This series of Close Readings emerged from a deficit I observed both in contemporary art criticism and in my own writing practice: Although exhibition criticism, interviews, and monographic artist texts are produced regularly,  focusing on a single work, interpreting, and analyzing that one work is a form we encounter less often.

In the Close Readings Series, I focus on the works from the Borusan Contemporary Art Collection, one at a time, and aim to produce texts on the works that I am curious about and want to further elaborate on. My expectation from these texts is that they are new and experimental, bring a fresh perspective to the work rather than to adorn it, and take both me and the reader to places we have never been to before.
—Nergis Abıyeva

As I have been thinking about the codes around clothing, the reflections of these codes on visual culture and art for a while, I was interested in the robes painted by Jim Dine, which are part of the Borusan Contemporary Art Collection. These paintings are actually like images of a body: the image we see is a frontal body, pictured from the front. The body has no head and looks like a torso; but for some reason I think the individual dressed in the robe is male. One reason I think the body might belong to a man is because the gesture of the hands looks masculine. The more important reason is that the image of robe, leaking from the visual culture to my memory, makes me feel that inside this garment is a man. Although a robe is not a masculine word nor a masculine garment, it is a garment associated with men in visual culture and in my memory. 1

Jim Dine, Two Handcolored Colorado Robes, 1983.
95.9 × 149.9 cm, lithography.
Courtesy Cristea Roberts Gallery.

Looking into the garment’s historic development is interesting in this sense: “robe de chambre” is a form of leisure wear that emerged in 17th century France, influenced both by kimonos and the Banyan, to bring elegance and chicness to more daily aspects of life. Nicolas Bonnart made prints in 1667 and inscribed them as “homme en robe de chambre” featuring men in robe de chambres; the prints suggest that the robe de chamber not only appealed to aristocracy and the burgeoning bourgeoisie, but also to men of all social classes.

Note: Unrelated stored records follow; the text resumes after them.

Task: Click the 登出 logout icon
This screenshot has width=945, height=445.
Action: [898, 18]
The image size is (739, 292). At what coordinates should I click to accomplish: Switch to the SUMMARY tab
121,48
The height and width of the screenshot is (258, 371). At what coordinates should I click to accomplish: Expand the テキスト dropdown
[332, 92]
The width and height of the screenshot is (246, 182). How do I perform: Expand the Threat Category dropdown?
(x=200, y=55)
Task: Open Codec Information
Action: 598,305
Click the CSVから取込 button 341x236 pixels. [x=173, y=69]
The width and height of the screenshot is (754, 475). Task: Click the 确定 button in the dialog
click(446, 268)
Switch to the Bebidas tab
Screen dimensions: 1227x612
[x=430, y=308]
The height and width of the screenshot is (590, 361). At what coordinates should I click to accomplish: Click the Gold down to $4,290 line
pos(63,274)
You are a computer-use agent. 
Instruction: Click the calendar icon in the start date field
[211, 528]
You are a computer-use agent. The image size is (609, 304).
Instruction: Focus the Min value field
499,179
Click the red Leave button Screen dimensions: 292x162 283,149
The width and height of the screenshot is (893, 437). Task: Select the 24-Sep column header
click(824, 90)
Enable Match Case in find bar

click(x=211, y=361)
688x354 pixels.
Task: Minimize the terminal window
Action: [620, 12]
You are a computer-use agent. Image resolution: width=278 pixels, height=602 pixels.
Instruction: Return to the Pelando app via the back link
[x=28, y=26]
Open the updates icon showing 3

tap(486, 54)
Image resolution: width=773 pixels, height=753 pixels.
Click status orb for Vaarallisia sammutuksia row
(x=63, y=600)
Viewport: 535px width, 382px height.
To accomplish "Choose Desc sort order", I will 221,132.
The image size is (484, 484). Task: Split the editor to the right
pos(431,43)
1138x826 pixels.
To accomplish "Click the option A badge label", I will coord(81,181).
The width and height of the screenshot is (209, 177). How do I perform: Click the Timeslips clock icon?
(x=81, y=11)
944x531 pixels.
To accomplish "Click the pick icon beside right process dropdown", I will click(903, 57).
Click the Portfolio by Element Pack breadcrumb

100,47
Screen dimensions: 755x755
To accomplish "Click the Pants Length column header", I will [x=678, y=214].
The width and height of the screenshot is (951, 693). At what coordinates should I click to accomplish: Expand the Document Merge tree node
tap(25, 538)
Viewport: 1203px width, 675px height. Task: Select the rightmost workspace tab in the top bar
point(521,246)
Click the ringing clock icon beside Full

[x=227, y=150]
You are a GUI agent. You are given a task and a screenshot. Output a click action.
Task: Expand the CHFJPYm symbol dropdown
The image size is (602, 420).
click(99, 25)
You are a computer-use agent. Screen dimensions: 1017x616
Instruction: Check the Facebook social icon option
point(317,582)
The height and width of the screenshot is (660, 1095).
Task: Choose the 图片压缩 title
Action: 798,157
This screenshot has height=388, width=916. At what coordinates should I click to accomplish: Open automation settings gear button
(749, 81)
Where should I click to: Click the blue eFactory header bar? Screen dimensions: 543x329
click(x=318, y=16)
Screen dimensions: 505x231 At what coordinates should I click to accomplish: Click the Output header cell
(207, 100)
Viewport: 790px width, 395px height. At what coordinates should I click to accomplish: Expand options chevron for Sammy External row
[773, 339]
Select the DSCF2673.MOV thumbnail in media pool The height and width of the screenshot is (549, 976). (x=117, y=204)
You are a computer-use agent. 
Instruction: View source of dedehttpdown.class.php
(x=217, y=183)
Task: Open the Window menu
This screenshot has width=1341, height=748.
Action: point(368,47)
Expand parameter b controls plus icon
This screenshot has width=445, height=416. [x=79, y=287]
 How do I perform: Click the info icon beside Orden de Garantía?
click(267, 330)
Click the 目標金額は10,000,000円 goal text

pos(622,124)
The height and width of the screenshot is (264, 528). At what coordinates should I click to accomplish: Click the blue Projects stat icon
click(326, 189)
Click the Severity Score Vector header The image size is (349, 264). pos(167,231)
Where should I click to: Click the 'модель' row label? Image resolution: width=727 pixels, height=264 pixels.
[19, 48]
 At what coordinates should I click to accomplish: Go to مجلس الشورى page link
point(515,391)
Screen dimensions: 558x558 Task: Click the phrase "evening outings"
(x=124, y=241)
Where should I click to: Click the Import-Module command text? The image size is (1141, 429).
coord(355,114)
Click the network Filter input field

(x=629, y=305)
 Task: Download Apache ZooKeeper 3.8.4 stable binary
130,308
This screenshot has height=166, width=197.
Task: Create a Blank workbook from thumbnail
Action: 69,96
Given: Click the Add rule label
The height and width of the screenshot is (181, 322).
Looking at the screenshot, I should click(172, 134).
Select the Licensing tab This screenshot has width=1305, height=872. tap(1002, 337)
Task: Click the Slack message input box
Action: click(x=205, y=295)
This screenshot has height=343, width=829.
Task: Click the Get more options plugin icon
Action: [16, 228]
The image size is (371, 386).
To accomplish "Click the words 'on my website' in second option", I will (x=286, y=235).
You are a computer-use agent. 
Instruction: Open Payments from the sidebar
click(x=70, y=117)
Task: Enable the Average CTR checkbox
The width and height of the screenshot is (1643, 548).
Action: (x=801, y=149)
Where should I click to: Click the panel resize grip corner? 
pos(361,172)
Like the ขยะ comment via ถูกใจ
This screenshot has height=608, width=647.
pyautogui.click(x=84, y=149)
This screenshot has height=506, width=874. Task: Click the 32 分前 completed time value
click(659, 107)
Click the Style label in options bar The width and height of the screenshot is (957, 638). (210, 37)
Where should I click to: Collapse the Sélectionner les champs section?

Jim Dine, Red Patch, 2005.
147 x 116 cm, lithography.
Photographed by Hadiye Cangökçe.

Jim Dine is an artist born in 1935 and is still alive and continues to create works. He has depicted robes many times since 1964 in different colors and mostly using screen printing and lithography techniques. It is no surprise, considering the repetition and reproduction of the image using mass production that Dine was an active artist of the Pop Art movement in the USA since the 1960s. Pop Art (incorrectly referred to as Neo-Dada), working with everyday, simple images in art. US-based Pop Art artists presented images seen on billboards such as Campbell's canned soups and Brillo's detergents as art. At a time when the “artist's brush” began to lose its importance, Jim Dine used printing techniques alongside artists such as Andy Warhol, Robert Rauschenberg, Jasper Johns, and Allan Kaprow. I should admit that although the artist is famous for his colorful hearts and Pi-nocchios, I do not find those works visually interesting. I am interested in robe paintings not only because he poses provocative questions about the issue of gender, but also because this image is chosen by one of Pop Art's practitioners. American Pop Art targeted everything related to "high art" as opposed to the abstract expressionist movement that emerged out of the thought of Greenberg 2 in the US and the associated elitism. So, from the 17th century onwards, I think that the image of a garment that has a class code to be circulated repeatedly by one of the Pop Art artists is an extremely self-conscious choice rather than a “just because" choice.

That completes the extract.